The abstraction barrier explained

The abstraction barrier is the hypothesis that systems trained on human-generated data may inherit human conceptual frameworks and be unable to discover genuinely new primitives. The report poses a sharp test. Train a modern foundation model on the same volume of tokens, but restrict the content to pre-Newtonian scientific knowledge. Could it derive general relativity? Almost certainly not, because the conceptual scaffolding of calculus, universal gravitation and electromagnetism is missing.

Current models excel at recombining existing human concepts but lack a mechanism for grounded concept discovery from raw, high-dimensional data.

If this barrier holds, individual AI capability may cap at human level.

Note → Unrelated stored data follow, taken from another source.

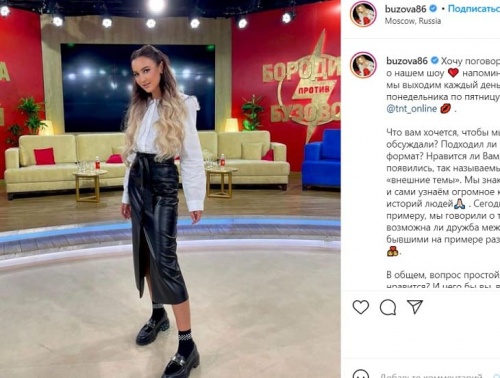
Task: Follow account via Подписаться link
Action: (474, 9)
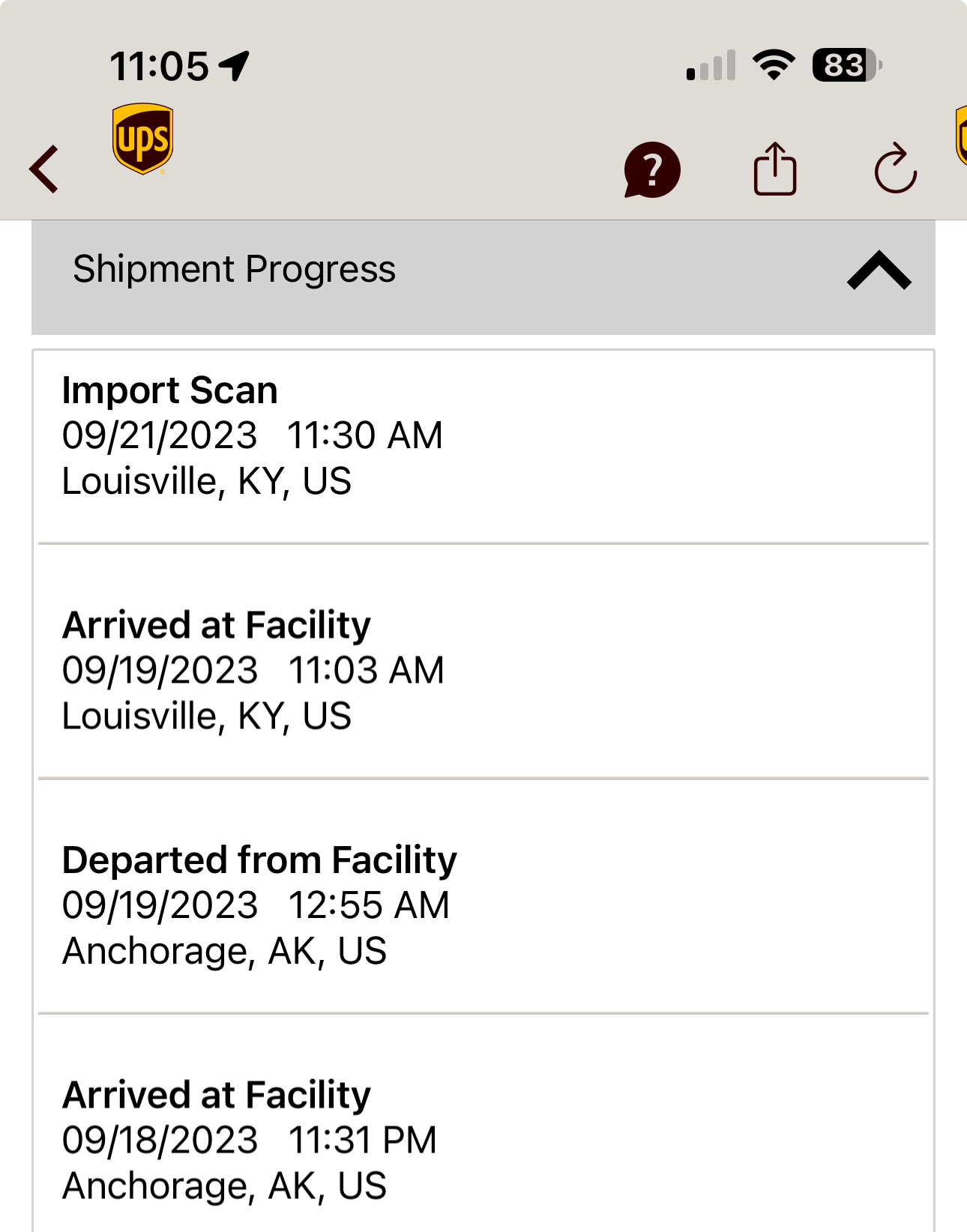This screenshot has width=967, height=1232.
Task: Tap the battery indicator showing 83
Action: pyautogui.click(x=847, y=65)
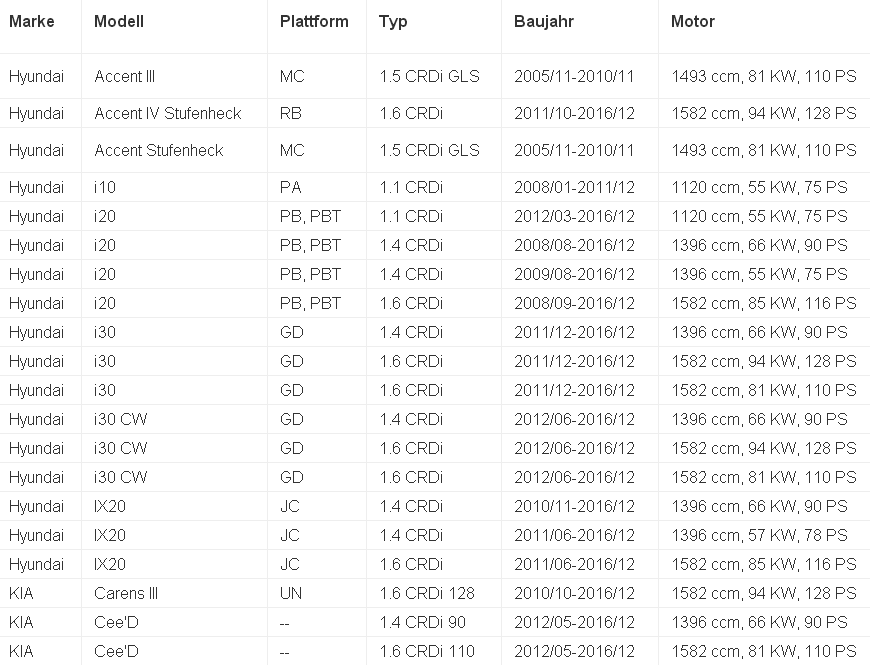Viewport: 870px width, 665px height.
Task: Select the RB platform cell
Action: click(291, 113)
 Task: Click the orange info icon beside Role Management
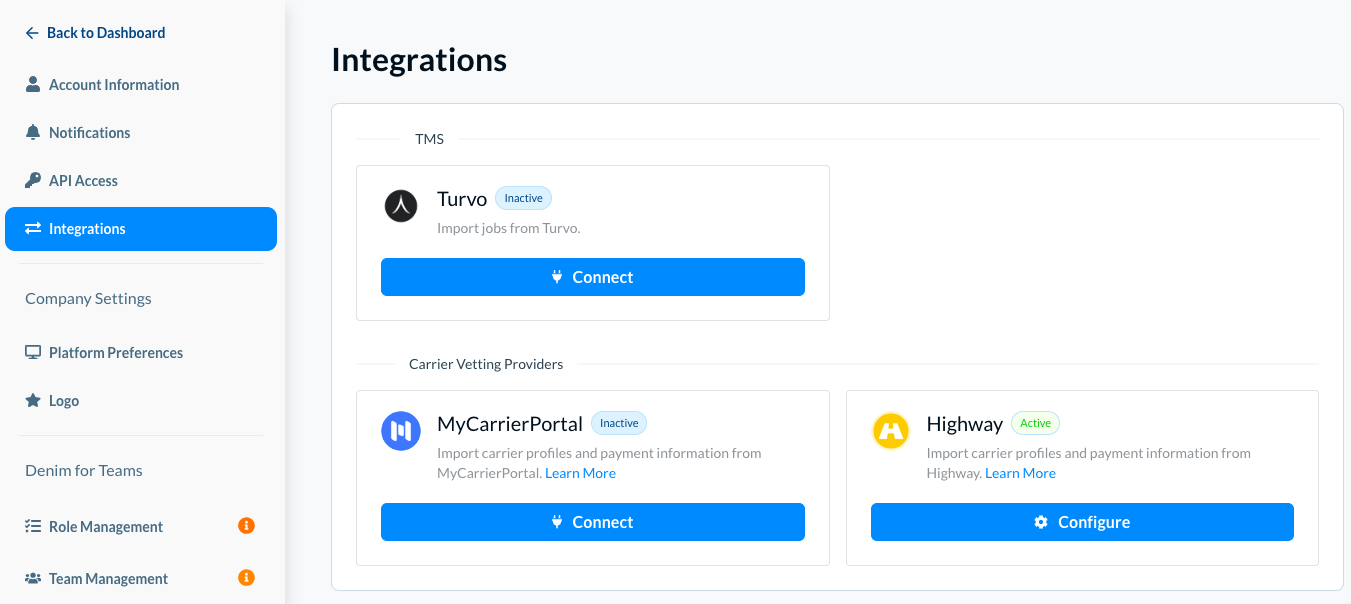[246, 525]
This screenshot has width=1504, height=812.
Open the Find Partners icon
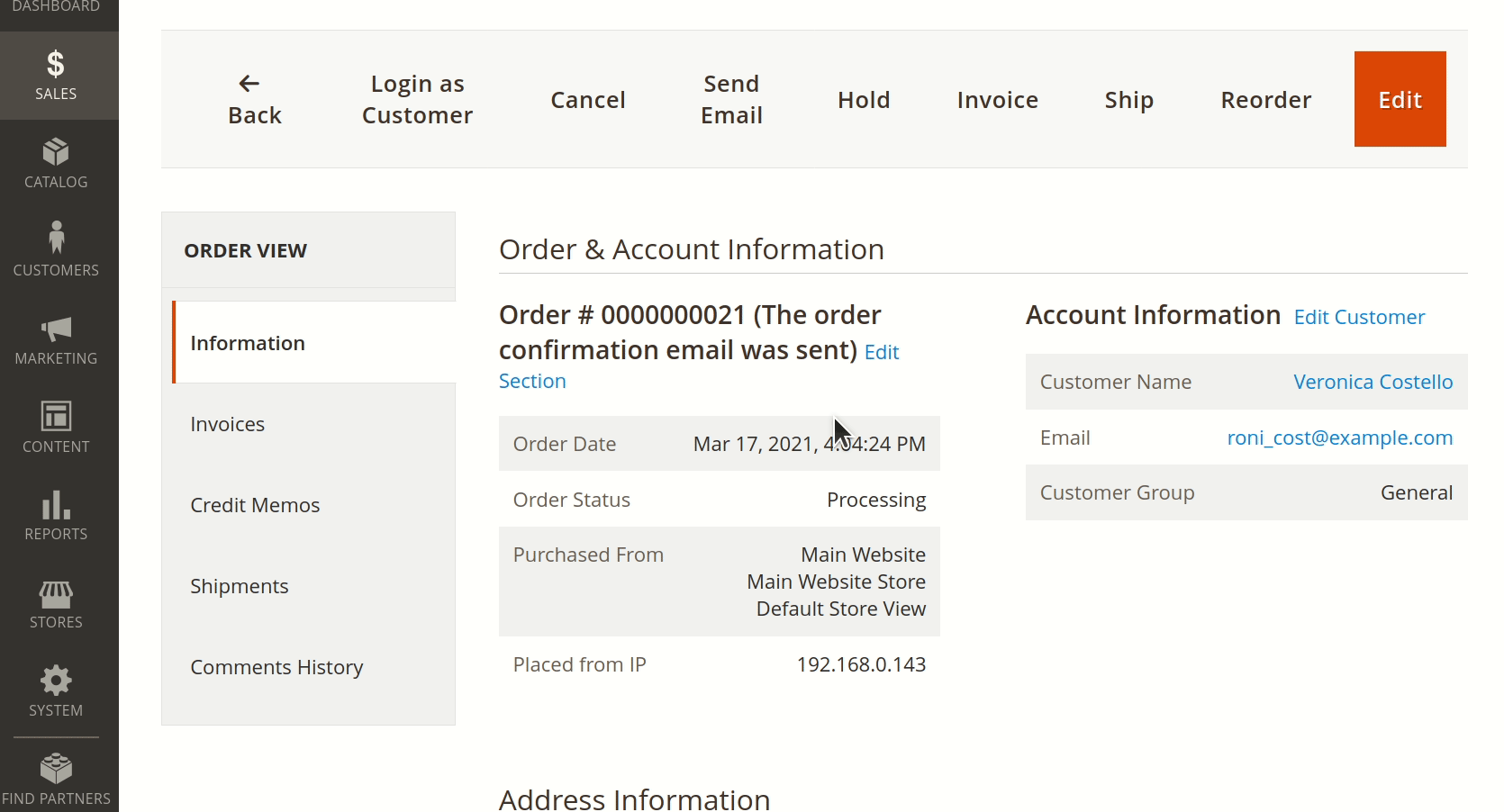click(x=56, y=769)
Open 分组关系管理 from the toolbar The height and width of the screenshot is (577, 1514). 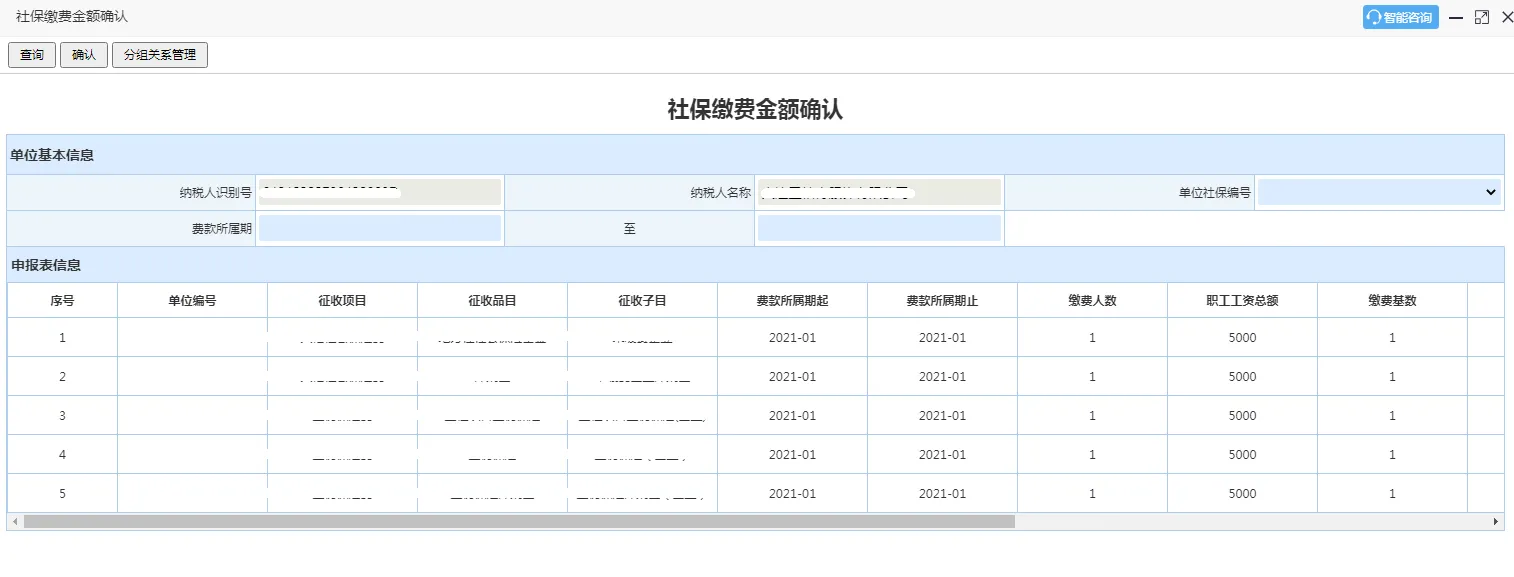(x=160, y=55)
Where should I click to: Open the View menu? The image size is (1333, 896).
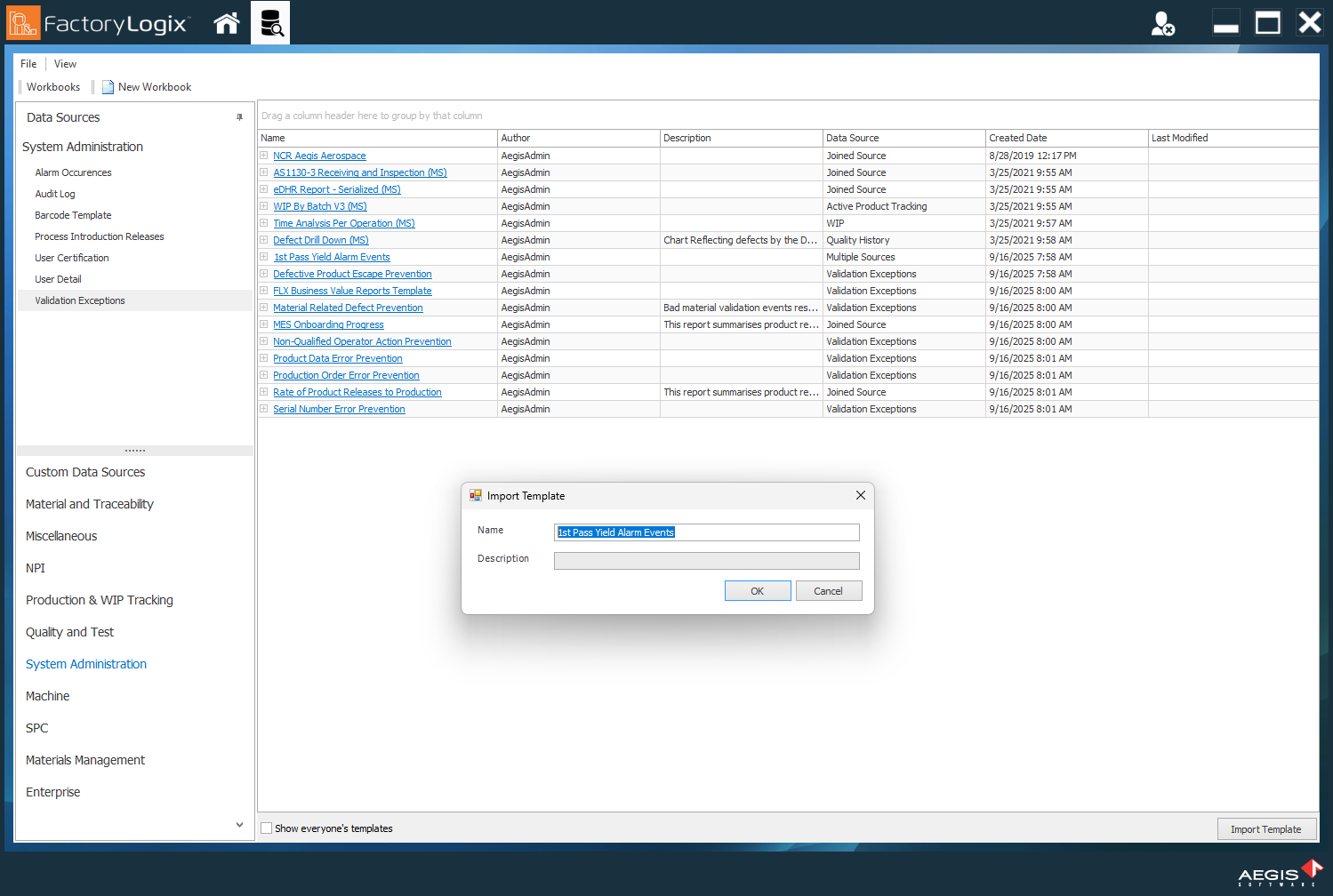(64, 63)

But the report notes the obvious workaround. A wall that stops one genius does not stop 100 million coordinated ordinary minds. Collective scaling could still produce ASI even if no single instance ever transcends human conceptual frameworks.

What this means for forecasting

The four pathways are not mutually exclusive. Scaling, paradigm evolution, recursive improvement and multi-agent coordination could unfold in parallel, with compounding rather than additive effects. That is why the report resists any single timeline. Instead it advocates for a serious scientific discipline of AI forecasting, combining quantitative growth models with ongoing benchmark stitching and continual updates as new evidence arrives.

The authors’ own bet, stated with low confidence, is that progress is more likely to either plateau before AGI or transition relatively smoothly from AGI to weak ASI, rather than stalling precisely at human level. Stalling at human level would require multiple frictions to simultaneously become hard blockers, which they consider improbable.

A different mental image of what comes next

Perhaps the most useful reframing in the report is its rejection of the single inflection point. The popular image of AGI as a transformative moment, after which everything changes overnight, may be misleading. The authors suggest a different picture: a series of transformative changes across science, technology and society, driven by AI-enabled breakthroughs over many years, with no clean threshold to point at. Preparing for that prospect is less about predicting a date and more about building the institutional and scientific muscle to navigate continuous, high-velocity change.